Friday, 9 January 2015

Architecture of Bastion

To find the architectural style of a particular chunk of the city, roll d20 and d20+10 and mash the results together. On a duplicate, it's a purist vision of that style.

1: Brutalist
2: Fancy
3: Classical
4: Carved
5: Organic
6: Twisting
7: Reinforced
8: Fractal
9: Glass
10: Stacked
11: Spiked
12: Domed
13: Overgrown
14: Melted
15: Marine
16: Painted
17: Ancient
18: Skeletal
19: Sunken
20: Mirrored
21: Pile
22: Steps
23: Labyrinth
24: Blocks
25: Megastructure
26: Discs
27: Bridges
28: Clocks
29: Chimneys
30: Towers

Thursday, 8 January 2015

To Crush your Rivals, See them Bankrupted Before You, and Hear the Lamentations of their Workers

Into the Odd isn't a game about running a business, but money is important if you want to move onto bigger expeditions. With this in mind, I've included a simple method for running a business. The current PDF doesn't have this section, but it's in the update that will go out when the final print version gets shipped.

So Enterprises work like this (abridged).

Costs 10g to set one up, after which they generate d4g a month in income. Each month they also face a Threat that will cause d4g in losses if it isn't dealt with.

If you make a profit, next month the dice get one step bigger, to a maximum of d12. Bigger Enterprise mean more money, but bigger threats. If you can't pay your debts, the Enterprise collapses.

If you're not using Into the Odd (you monster) it's worth noting at this point that it uses a Silver Standard, where 1g is 100s.
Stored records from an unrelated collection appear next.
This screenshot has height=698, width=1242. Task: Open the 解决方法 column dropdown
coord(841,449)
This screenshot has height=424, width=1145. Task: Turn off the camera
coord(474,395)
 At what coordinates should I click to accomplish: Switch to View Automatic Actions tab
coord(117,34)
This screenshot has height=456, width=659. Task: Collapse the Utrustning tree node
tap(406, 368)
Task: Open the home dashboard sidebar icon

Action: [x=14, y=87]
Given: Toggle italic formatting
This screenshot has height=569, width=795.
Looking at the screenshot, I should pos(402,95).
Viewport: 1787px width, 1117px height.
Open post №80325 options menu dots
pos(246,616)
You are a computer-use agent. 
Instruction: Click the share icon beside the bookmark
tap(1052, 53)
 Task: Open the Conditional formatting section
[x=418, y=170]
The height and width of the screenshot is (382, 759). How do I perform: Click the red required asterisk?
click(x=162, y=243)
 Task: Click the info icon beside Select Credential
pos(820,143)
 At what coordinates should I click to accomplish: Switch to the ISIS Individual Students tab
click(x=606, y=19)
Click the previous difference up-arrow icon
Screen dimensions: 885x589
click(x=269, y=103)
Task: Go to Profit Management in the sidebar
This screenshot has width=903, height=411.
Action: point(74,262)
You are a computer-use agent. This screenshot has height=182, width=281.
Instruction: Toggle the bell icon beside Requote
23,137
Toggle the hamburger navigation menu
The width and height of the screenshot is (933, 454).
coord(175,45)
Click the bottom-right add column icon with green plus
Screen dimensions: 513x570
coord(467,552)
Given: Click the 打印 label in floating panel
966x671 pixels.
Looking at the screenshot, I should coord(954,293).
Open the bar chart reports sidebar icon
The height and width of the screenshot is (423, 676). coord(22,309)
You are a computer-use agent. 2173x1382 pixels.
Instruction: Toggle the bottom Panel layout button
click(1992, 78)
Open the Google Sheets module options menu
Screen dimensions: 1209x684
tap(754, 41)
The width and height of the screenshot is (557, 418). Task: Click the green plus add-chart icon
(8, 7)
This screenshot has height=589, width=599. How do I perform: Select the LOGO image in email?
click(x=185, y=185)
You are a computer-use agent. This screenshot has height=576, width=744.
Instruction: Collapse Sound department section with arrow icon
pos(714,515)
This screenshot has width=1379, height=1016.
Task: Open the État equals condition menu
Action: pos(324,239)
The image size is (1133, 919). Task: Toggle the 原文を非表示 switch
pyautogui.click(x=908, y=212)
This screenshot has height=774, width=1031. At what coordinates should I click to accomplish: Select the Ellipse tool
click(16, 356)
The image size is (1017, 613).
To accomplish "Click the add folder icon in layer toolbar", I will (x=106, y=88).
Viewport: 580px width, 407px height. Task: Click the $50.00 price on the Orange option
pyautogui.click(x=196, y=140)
A significant chunk of money.

Now the Threat is left for the Referee to create, but the upcoming supplement is really going to dig into that. It will go into how to use the group's previous actions as ways to generate a Threat each month. Let them dig their own grave!

This system may or may not also form the basis for managing the supplies of large scale expeditions.

For now, roll d10 for a starting point for your monthly Threat.
1: A key resource is running dry. Find a new source.
2: The workers are rebelling! Appease, subdue, or replace them.
3: A rival is undercutting your prices. Find a way to lower yours, or to hurt them.
4: A horrible accident risks destroying a significant part of your Enterprise.
5: Some local authority is trying to pass new laws that will harm your business.
6: Persistent thieves are stealing from you!
7: A rival is doing a better version of what you do. What's their secret?
8: A death threat against one of your key people.
9: Riots near to your property! This isn't good for business.
10: Strange things from The Underground are messing with you.

Side Note - Aggressive Enterprising
Is one of your rivals really ticking you off? Want to put them out of business?

If you come up with a good scheme, you may act as a Threat to a rival business. If they do not manage to stop your efforts, they take losses equal to your current income. You must deal with your own Threat as normal.

Bastion's Fashion Trends

Roll d20 and d20+10 and mash the results together. If you roll duplicate, it's a hyper-exaggerated version of that trend.

1: Psycho-
2: Dirty-
3: Leather-
4: Brutal-
5: Glitter-
6: Frilly-
7: Formal-
8: Muscle-
9: Sci-
10: Fur-
11: Miner
12: Elegant
13: Natural
14: Metal
15: Skin
16: Gothic
17: Cult
18: Rat
19: Academic
20: Deco
21: -doll
22: -dandy
23: -trooper
24: -rebel
25: -bug
26: -romantic
27: -sexual
28: -bot
29: -saurus
30: -punk

Wednesday, 7 January 2015

Key Principles of Odd Stuff

Key Principles of Odd Traps
1. They announce themselves.
2. They give you opportunity and reason to mess with them.
3. Once triggered, they do their job very well. 

Key Principles of Odd Monsters
1. They break the rules.
2. They want something.
3. They do things other than fight.

Key Principles of Arcana
1. They do something new.
2. They encourage creative and risky use.
3. They aren't something you'd want to use all the time.